墓じまいの方法と流れ

近年、墓じまいの相談が増えてきました。

みなさんは、「墓じまい」という言葉を聞いたことがありますか?
お墓を撤去・移転することを言います。

実は近年、この「墓じまい」を希望する方が非常に増えています。

当寺院でも、相談を多く受けるようになったのは、
ここ2,3年のことで、数年前は、ほとんどありませんでした。

こういった背景には、
子供がいなく、墓参りをしてくれる人がいない、
子供はいるが、都心部や海外など、遠方に住んでいるなど、
様々な理由から、墓の管理は無理だろうという考えに至ったなどのようです。

「墓じまいの方法、流れについて」

一口に「墓じまい」と言っても、実は様々な手続きが必要です。
中には、お墓からお骨を取り出して、納骨堂などに移すだけと思われている方もおられますが、それだけではいけません。

当寺院は大阪府八尾市にございますので、
八尾市の墓じまいの方法を例にとり、説明したいと思います。

何故、八尾市の墓じまいについてかというと、
実は、墓じまいは自治体によって多少異なることがあるからです。(大筋は同じですが)

ただ、異なると申しましても、
墓じまいをするためには自治体に関係なく改葬(かいそう)許可書が必要という点は共通しています。

概略を言えば、次のような順になります。

① お骨の安置先(受け入れ先)を決める

墓じまいをした後、墓に安置してあった骨をどこへ安置すのかを決めておかなければなりません。お骨の新しい安置先が決まっていないと、先ほど言いました、改葬許可証が発行されません。ですので、最初に決める必要があります。

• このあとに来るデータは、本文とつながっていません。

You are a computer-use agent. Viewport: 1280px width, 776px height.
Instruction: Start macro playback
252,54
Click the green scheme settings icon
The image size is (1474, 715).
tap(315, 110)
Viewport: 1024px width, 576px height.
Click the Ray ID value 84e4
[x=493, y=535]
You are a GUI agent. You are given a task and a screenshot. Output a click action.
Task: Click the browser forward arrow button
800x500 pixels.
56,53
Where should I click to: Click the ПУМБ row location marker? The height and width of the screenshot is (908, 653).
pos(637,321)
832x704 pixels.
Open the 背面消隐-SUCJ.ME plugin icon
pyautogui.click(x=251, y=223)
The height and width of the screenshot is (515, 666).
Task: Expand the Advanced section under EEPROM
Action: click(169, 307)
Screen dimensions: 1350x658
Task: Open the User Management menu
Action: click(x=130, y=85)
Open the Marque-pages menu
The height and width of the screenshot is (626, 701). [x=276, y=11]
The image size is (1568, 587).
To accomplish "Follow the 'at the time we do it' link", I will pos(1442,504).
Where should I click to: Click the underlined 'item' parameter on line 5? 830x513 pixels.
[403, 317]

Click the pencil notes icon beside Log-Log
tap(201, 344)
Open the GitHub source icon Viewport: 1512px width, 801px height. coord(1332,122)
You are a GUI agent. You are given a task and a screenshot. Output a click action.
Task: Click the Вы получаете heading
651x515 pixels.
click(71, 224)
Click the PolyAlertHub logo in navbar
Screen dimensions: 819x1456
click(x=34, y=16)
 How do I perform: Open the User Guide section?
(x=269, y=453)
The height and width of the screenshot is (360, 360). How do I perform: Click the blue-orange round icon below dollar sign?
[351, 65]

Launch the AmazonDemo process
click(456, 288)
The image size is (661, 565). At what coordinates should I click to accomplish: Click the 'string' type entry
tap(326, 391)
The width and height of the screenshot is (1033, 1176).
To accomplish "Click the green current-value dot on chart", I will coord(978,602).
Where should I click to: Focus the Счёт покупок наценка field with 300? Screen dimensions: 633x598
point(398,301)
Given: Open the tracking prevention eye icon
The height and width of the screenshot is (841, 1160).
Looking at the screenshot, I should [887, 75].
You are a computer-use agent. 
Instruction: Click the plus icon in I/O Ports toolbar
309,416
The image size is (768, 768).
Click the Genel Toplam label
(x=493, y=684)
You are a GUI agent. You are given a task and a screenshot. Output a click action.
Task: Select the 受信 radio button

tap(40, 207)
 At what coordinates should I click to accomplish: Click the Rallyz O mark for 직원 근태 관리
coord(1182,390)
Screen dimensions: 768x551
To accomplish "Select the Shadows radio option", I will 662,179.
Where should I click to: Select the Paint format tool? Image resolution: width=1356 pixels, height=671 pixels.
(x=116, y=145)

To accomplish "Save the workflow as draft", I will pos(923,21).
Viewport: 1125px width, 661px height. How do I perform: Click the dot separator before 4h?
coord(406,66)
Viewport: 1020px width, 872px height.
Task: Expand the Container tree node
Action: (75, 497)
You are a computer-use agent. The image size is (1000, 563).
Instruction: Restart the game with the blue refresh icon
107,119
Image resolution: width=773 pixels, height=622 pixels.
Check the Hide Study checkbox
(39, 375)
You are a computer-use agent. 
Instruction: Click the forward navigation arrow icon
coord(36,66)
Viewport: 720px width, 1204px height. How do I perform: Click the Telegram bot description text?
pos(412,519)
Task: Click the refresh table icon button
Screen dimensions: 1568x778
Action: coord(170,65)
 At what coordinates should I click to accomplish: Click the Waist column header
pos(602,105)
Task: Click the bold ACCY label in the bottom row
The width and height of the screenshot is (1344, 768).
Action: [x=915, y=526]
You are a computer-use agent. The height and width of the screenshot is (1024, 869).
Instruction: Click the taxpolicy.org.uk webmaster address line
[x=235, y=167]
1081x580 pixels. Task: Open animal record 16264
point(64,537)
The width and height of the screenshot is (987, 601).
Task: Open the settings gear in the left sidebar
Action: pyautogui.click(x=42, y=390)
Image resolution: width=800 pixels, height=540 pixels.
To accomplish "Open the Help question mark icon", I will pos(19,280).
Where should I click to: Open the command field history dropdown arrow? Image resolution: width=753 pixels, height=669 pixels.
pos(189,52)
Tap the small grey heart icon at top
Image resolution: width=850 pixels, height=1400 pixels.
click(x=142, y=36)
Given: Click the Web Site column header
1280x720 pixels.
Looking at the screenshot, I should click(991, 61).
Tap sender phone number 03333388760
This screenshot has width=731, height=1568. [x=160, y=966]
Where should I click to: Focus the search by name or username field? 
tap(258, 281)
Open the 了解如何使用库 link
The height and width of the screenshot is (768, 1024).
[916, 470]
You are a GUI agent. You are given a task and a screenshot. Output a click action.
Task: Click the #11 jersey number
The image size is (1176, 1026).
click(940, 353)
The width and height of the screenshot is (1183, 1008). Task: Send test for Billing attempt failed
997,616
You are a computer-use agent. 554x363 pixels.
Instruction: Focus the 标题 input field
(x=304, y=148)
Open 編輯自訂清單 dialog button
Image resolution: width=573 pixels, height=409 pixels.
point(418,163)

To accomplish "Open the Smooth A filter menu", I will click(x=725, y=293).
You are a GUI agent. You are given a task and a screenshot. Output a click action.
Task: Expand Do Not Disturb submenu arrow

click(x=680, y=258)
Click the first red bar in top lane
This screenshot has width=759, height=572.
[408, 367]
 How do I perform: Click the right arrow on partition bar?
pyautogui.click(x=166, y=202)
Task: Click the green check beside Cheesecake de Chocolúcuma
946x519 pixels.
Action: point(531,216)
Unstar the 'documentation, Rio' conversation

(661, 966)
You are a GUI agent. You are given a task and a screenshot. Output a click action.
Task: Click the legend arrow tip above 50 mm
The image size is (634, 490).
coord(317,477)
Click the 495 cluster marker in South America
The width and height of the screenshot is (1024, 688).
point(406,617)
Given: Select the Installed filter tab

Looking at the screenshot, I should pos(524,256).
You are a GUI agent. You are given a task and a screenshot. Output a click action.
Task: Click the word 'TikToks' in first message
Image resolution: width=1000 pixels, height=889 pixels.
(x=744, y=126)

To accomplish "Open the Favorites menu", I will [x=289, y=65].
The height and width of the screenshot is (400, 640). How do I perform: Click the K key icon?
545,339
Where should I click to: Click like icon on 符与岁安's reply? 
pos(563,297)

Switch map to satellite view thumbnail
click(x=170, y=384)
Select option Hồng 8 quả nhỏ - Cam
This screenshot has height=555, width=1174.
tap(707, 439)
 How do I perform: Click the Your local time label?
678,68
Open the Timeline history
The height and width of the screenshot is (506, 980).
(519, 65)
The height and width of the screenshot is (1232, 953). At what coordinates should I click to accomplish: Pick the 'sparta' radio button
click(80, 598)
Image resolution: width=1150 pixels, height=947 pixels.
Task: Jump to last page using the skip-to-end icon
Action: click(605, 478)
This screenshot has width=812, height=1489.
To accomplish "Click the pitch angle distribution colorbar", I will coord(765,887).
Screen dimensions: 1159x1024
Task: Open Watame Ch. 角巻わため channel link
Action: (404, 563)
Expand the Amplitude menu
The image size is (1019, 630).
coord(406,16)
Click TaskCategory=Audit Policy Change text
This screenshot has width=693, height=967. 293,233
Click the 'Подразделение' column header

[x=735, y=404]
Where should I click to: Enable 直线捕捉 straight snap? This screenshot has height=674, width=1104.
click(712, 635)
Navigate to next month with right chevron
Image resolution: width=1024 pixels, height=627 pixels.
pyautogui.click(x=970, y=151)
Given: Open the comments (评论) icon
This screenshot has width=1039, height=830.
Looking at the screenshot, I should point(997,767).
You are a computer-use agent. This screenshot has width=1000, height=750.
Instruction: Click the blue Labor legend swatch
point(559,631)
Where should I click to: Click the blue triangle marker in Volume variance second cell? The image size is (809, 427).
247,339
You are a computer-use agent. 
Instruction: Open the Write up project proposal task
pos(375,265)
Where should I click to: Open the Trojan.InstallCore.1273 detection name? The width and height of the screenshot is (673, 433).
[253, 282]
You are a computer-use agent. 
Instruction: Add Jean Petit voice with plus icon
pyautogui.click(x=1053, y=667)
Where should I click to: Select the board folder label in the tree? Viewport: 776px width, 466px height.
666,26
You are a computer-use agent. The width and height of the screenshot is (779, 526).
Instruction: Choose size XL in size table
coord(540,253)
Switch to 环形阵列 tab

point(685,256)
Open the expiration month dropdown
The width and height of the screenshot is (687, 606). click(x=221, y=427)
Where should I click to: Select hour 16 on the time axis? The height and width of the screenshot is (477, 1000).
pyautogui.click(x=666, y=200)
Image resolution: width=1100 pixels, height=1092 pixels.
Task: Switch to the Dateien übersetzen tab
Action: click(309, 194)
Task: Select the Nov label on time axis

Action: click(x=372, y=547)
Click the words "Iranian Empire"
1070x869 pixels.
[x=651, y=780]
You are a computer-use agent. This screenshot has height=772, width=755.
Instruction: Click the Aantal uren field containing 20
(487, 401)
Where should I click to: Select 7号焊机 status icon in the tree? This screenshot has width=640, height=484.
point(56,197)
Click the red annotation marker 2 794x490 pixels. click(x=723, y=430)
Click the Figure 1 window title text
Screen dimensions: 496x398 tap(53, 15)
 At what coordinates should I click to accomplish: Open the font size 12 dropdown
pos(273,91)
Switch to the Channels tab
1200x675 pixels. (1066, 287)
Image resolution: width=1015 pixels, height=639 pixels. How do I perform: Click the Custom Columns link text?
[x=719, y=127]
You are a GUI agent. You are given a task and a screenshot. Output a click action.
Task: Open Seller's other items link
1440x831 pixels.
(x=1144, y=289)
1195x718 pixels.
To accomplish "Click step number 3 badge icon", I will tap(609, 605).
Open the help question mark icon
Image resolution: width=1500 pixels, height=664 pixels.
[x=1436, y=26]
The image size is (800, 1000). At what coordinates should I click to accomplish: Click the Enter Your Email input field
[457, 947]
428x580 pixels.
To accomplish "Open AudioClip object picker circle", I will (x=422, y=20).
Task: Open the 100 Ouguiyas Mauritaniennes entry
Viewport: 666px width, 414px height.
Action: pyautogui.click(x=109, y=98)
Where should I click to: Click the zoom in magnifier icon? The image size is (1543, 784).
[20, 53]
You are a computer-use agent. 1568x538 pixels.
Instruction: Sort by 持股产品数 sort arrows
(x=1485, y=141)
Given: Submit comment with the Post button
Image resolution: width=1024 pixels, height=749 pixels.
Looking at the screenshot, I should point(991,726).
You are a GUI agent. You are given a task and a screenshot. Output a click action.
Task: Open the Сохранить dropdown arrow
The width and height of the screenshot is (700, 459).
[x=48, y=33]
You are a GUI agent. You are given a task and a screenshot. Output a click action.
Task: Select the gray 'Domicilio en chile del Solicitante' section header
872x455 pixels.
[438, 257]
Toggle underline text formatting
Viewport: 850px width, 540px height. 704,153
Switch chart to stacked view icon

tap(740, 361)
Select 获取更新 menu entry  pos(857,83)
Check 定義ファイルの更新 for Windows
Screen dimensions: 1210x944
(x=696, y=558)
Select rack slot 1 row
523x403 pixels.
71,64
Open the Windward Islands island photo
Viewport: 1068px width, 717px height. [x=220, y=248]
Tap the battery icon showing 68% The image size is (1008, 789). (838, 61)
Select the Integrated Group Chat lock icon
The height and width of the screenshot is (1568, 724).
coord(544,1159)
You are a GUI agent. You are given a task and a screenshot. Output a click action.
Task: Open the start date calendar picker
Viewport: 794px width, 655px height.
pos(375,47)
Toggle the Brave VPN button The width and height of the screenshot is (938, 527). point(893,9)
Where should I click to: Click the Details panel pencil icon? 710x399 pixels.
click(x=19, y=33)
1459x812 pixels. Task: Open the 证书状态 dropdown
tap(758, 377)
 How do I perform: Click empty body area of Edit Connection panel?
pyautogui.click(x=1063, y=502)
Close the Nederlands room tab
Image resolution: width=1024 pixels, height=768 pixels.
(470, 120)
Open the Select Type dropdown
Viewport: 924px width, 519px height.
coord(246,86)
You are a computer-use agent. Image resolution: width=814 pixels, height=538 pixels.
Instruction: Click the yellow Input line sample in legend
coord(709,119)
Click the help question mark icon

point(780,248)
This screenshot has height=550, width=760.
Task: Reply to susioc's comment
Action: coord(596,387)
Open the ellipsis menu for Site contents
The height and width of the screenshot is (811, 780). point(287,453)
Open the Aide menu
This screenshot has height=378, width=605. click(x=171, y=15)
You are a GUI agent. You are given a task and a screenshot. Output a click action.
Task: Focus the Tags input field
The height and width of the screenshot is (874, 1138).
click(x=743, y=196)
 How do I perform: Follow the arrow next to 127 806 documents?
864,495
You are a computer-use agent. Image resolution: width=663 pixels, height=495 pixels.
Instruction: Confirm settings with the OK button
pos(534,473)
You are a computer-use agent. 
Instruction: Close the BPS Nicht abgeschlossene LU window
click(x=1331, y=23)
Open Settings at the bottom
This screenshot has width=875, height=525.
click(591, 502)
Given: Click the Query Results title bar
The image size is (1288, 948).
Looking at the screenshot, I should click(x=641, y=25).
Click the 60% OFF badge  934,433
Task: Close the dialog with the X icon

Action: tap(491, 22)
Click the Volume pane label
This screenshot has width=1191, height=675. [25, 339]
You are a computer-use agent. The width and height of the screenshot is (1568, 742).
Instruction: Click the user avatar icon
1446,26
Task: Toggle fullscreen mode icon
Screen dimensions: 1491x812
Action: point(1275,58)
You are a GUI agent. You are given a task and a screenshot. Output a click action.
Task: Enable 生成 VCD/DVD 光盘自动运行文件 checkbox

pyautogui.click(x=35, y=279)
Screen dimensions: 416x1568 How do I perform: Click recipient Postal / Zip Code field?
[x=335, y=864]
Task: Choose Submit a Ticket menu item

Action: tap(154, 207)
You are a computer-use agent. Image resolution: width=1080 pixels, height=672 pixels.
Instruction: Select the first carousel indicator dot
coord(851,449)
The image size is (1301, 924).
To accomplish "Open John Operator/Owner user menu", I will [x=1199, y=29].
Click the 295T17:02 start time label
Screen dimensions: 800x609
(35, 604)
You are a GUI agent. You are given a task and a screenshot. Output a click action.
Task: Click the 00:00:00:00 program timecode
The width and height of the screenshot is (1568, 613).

当寺院を例にとって説明いたしますと、納骨堂が御座いますので、そちらに安置することが可能です。

② 「墓地」と「受け入れ先」から、各種証明書を発行

a:「墓地」から、自分が墓の管理者である証明をしてもらう。

墓じまいは、誰でもしていいという訳ではありません。
墓の管理者が墓じまいの手続きを進めることが出来ます。
これは手続き上の問題なのですが、墓の管理者が行う必要があります。

では、墓の管理者とは誰になるのでしょうか。

それは、 墓の管理費用の請求書の宛先の方 という事になります。
さらに、請求書の宛先の方が本当にお墓の管理者であるという事を、
墓地の管理人に証明してもらう必要があります。
その実際の手続きは、所定の用紙に必要事項を記入して判を押してもらえば結構です。

b:「受け入れ先」から、「改葬受け入れ証明者」を発行してもらう。

次に墓じまいした骨をどこに安置するのかという事を決めなければなりません。
そして受けれ先に「改葬受け入れ証明書」を発行してもらってください。

例えば当寺院の納骨堂に安置するということであれば、当寺院から、「改葬受け入れ証明書」を発行致します。(改葬とは、墓を移転するという意味です)

※この手続きは自治体によっては不要なこともあるようですので、各自治体に御確認ください。

墓に納めた骨が土に還って(かえって)いると思うが多いですが・・・

さて、墓じまいをしようと思っておられる方の中には、
骨は一定の期間が過ぎれば土に還って(かえって)、お骨がなくっているのでは?
と思われる方もおられます。

確かに、昔は、現在の様に骨壺などはなく、
お骨は布の袋などに入れてお墓に埋葬していましたので、そう思われるのでしょう。
ですが、私の経験から申し上げると、決してそのようなことはありません。
確かに、お墓をあけてみると、お骨が見当たらないということもあります。
その様な場合でも、土を多めに拾い、水で洗い流すとお骨が見えてきます。

③ 改葬許可証の発行

最期に、墓地の管理者に証明して頂いた「証明書」と受け入れ先からの「改葬受け入れ証明書」の2点を墓のある自治体の担当部署に提出すれば、市から「改葬許可証」を発行しれくれます。

④ 石材屋さんに墓じまいを依頼

市から発行された「改葬許可証」を石屋さんに見せて墓じまいを依頼すれば墓じまいをしていただけます。

⑤ 「改葬許可証」、「骨を取り出したお骨」、「印鑑」を安置先へ持っていく

大まかにですが、以上で完了になります。

文章で書けば、どうしても複雑に感じるかもしれませんが、実際に行ってみると、思いのほか簡単にできます。

また、当寺院でもそうですが、付き合いのあるお寺さんなどで、書類の記入の仕方や方法などアドバイスしてもらうと簡単にできます。
最期に、先ほども述べましたが、各自治体によって多少書類の提出方法が多少違いますので、各自治体に問い合わせてください。